═════ DOCUMENT EXTRACT

The Business Problem: Cost & Complexity
Foundation LLMs are defined by large computation, immense memory demands, storage requirements, and high bandwidth needs. This translates directly to exorbitant cloud computing costs and environmental impacts. QSL solves this by optimizing the entire stack to provide high-performance, low-cost inference.
QSL Solution: The GenAI Execution Engine
Our solution is a comprehensive E2E pipeline encompassing model preparation and optimized runtime, ensuring maximum efficiency from the moment a model is pulled from Hugging Face to its execution on hardware.
1. Preparation & Optimization Pipeline
- **Advanced Quantization:** We utilize cutting-edge algorithms like GPTQ, alongside Post-Training Quantization (PTQ), Quantization-Aware Training (QAT), and Knowledge Distillation-QAT (KD-QAT), to drastically reduce memory footprint and computational complexity with minimal accuracy loss.
- **Model Compression:** Advanced features like LoRA and QLoRA are integrated into our framework.
- **Graph Optimization:** Utilizing Torch fx and ONNX Graph structures, we apply techniques like Squash and Split to streamline the model graph.
- **Memory Efficiency:** We support low GPU memory requirements through **Model Sharding** using frameworks like Deepspeed and TorchAO.

══════════
═════ DATA LISTING

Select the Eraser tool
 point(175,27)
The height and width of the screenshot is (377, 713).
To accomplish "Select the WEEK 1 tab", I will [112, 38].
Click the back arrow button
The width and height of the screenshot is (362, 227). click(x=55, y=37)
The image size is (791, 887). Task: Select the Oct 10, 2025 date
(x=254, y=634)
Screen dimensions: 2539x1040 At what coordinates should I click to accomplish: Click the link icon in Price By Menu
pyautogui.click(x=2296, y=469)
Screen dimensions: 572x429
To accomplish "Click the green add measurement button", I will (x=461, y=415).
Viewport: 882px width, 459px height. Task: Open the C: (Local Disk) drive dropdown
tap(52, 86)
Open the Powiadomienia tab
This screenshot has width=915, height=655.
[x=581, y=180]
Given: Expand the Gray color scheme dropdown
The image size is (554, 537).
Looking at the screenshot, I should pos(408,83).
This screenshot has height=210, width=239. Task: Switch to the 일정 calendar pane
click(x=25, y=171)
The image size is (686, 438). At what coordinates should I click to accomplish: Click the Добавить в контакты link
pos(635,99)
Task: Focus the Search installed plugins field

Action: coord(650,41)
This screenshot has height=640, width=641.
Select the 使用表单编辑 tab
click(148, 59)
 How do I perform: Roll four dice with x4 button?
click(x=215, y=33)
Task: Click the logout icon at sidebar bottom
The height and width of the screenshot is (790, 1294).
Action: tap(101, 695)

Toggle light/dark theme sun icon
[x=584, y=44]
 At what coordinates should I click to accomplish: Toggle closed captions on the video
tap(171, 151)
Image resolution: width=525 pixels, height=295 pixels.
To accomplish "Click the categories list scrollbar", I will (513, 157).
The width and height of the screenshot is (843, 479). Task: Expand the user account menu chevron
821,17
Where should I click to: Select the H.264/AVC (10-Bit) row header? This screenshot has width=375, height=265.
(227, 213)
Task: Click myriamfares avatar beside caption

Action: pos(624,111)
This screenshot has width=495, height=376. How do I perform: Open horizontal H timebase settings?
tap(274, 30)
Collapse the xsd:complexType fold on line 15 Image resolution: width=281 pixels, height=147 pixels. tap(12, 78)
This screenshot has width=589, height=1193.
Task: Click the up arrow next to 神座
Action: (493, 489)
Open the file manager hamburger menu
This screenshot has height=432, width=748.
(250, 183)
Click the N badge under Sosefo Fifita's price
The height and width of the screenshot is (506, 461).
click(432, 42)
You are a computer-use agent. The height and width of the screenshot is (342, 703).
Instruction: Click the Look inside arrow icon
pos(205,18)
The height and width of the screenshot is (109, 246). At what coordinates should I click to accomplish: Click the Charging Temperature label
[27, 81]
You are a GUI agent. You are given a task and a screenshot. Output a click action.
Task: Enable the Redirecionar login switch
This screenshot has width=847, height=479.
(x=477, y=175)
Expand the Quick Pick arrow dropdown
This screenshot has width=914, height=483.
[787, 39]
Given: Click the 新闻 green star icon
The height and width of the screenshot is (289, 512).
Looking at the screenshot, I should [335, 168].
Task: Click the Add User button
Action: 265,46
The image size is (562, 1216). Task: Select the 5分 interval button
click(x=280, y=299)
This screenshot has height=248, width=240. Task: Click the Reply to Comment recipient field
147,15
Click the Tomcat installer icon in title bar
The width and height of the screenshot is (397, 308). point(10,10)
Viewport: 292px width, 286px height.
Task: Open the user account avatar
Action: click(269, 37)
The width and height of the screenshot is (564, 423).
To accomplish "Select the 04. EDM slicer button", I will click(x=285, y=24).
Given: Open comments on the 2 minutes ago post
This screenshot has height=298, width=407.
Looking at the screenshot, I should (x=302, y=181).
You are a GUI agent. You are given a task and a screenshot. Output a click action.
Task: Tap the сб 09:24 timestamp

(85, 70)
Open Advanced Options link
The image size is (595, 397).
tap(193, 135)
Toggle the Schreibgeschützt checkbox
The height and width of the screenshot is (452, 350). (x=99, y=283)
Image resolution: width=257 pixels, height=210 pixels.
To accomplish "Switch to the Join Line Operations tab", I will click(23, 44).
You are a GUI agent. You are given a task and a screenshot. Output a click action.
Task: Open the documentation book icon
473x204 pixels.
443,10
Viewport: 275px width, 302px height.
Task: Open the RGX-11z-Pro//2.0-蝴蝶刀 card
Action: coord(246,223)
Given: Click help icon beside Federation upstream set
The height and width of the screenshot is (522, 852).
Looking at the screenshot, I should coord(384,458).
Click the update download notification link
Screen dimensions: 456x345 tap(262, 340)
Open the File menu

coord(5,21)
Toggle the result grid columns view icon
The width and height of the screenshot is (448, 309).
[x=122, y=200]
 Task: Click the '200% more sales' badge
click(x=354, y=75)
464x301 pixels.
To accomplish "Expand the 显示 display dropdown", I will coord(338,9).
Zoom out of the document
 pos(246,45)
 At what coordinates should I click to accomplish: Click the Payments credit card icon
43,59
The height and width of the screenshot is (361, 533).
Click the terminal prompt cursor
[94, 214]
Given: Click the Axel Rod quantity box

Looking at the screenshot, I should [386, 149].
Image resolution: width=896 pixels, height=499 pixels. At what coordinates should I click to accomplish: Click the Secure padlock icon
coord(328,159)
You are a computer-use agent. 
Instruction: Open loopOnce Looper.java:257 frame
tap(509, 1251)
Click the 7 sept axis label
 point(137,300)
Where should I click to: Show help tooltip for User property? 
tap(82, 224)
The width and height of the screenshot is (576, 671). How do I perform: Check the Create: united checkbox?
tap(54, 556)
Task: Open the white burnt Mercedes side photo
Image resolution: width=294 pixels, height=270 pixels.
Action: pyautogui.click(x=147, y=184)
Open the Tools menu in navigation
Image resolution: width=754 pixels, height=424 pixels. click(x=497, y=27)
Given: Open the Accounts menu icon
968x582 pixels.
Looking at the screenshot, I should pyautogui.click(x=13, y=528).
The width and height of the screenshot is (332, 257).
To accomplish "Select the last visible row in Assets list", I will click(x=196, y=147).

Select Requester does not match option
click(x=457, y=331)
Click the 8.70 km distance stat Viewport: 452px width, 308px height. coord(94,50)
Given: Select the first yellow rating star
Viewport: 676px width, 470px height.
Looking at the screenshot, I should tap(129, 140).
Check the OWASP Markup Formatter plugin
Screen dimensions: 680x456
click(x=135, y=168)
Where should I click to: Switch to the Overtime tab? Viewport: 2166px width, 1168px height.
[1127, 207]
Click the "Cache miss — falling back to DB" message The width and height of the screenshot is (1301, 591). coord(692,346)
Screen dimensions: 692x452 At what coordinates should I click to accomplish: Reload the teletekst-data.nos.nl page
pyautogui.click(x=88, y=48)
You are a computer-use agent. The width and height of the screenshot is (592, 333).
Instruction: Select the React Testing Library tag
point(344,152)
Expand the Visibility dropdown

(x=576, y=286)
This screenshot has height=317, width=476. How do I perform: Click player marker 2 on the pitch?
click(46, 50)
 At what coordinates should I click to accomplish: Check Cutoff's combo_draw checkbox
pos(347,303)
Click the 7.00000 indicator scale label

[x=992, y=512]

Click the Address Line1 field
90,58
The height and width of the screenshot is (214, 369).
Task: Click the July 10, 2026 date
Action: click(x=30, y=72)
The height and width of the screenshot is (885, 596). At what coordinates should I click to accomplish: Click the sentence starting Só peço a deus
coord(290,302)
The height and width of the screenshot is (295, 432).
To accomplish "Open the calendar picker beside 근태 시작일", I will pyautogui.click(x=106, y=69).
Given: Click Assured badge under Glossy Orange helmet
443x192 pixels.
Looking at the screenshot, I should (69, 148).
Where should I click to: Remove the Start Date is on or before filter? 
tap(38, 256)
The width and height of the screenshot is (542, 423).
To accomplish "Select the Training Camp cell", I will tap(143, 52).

══════════

__PROBLEM REQUIREMENTS__:
Extract the full page on LLM inference costs and reproduce it word for word. The items are separate material from the page on LLM inference costs.

__RESPONSE AREA__:
The Business Problem: Cost & Complexity
Foundation LLMs are defined by large computation, immense memory demands, storage requirements, and high bandwidth needs. This translates directly to exorbitant cloud computing costs and environmental impacts. QSL solves this by optimizing the entire stack to provide high-performance, low-cost inference.
QSL Solution: The GenAI Execution Engine
Our solution is a comprehensive E2E pipeline encompassing model preparation and optimized runtime, ensuring maximum efficiency from the moment a model is pulled from Hugging Face to its execution on hardware.
1. Preparation & Optimization Pipeline
- **Advanced Quantization:** We utilize cutting-edge algorithms like GPTQ, alongside Post-Training Quantization (PTQ), Quantization-Aware Training (QAT), and Knowledge Distillation-QAT (KD-QAT), to drastically reduce memory footprint and computational complexity with minimal accuracy loss.
- **Model Compression:** Advanced features like LoRA and QLoRA are integrated into our framework.
- **Graph Optimization:** Utilizing Torch fx and ONNX Graph structures, we apply techniques like Squash and Split to streamline the model graph.
- **Memory Efficiency:** We support low GPU memory requirements through **Model Sharding** using frameworks like Deepspeed and TorchAO.